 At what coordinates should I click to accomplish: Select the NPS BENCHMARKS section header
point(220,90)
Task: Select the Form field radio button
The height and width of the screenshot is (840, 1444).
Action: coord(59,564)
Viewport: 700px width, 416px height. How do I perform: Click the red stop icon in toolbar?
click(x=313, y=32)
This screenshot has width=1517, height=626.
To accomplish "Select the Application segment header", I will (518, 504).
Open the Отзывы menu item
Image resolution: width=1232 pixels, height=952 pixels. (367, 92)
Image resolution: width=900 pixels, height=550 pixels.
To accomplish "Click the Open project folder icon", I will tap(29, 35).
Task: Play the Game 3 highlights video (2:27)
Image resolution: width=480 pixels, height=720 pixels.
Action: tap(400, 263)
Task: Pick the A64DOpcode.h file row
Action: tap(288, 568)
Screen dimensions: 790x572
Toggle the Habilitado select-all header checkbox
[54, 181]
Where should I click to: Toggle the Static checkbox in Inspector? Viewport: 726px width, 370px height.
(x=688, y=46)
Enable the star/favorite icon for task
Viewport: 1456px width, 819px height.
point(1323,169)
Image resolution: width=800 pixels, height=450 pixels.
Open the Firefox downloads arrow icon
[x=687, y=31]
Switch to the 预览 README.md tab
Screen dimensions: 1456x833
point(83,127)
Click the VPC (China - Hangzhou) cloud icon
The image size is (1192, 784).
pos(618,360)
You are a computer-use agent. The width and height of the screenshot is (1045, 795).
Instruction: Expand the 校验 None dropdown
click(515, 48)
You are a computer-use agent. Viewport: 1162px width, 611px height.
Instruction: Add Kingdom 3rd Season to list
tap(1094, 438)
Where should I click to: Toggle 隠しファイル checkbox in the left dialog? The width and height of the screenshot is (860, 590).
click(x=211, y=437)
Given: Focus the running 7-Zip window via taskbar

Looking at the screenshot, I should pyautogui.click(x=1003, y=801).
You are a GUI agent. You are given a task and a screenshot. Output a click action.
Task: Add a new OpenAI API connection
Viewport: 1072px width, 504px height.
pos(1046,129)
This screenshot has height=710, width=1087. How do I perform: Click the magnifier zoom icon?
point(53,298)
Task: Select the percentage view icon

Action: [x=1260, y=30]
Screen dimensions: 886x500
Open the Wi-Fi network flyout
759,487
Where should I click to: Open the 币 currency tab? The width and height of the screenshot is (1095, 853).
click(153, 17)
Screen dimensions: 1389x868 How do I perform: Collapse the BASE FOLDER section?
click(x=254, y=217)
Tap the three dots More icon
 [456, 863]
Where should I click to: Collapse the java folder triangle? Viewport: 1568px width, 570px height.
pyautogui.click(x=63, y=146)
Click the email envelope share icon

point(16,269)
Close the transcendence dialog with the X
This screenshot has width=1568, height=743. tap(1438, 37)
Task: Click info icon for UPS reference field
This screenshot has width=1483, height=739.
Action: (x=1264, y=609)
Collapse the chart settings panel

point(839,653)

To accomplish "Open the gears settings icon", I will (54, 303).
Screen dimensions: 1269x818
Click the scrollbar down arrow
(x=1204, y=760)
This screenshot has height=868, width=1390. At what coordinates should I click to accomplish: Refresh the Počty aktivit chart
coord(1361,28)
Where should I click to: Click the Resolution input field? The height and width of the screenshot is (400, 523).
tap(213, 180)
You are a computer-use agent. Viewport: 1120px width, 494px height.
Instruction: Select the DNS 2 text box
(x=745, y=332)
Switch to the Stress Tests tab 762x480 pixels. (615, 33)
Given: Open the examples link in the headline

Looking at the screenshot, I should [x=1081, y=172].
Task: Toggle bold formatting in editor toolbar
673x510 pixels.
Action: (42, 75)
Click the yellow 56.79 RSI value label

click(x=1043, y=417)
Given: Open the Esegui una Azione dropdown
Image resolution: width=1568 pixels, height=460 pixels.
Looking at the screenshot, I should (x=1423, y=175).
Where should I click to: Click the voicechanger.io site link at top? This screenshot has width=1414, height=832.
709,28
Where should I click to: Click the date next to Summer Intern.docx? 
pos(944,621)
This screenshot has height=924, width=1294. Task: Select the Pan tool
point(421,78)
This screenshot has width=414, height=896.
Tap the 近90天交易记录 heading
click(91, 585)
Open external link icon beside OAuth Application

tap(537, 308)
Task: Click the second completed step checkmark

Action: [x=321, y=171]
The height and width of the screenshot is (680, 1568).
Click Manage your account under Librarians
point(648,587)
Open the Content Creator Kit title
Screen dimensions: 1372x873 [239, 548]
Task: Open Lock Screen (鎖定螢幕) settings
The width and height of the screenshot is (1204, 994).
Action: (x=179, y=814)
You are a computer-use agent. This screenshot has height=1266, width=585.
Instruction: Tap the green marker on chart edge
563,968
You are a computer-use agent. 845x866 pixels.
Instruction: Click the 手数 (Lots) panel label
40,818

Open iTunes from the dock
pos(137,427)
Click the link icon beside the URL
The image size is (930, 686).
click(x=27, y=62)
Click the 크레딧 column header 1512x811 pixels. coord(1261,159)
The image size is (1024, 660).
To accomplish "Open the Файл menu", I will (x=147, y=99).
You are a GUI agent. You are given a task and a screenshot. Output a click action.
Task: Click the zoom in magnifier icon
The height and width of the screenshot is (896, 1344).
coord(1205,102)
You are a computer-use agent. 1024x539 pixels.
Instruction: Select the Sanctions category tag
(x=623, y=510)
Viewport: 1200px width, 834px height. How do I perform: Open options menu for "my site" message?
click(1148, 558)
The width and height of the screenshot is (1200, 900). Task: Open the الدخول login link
-*-*-
→ **Given request**: Render the data from the line containing "Click the 크레딧" up to and including the line containing "click(1148, 558)" as a two-column CSV with the headers instruction and answer, one row per request. Put each value in a single quoted field, with any line breaks replaced by spaces.

→ **Expected answer**:
instruction,answer
"Click the 크레딧 column header 1512x811 pixels.","coord(1261,159)"
"The image size is (1024, 660). To accomplish ""Open the Файл menu"",","I will (x=147, y=99)."
"You are a GUI agent. You are given a task and a screenshot. Output a click action. Task: Click the zoom in magnifier icon The height and width of the screenshot is (896, 1344).","coord(1205,102)"
"You are a computer-use agent. 1024x539 pixels. Instruction: Select the Sanctions category tag","(x=623, y=510)"
"Viewport: 1200px width, 834px height. How do I perform: Open options menu for ""my site"" message?","click(1148, 558)"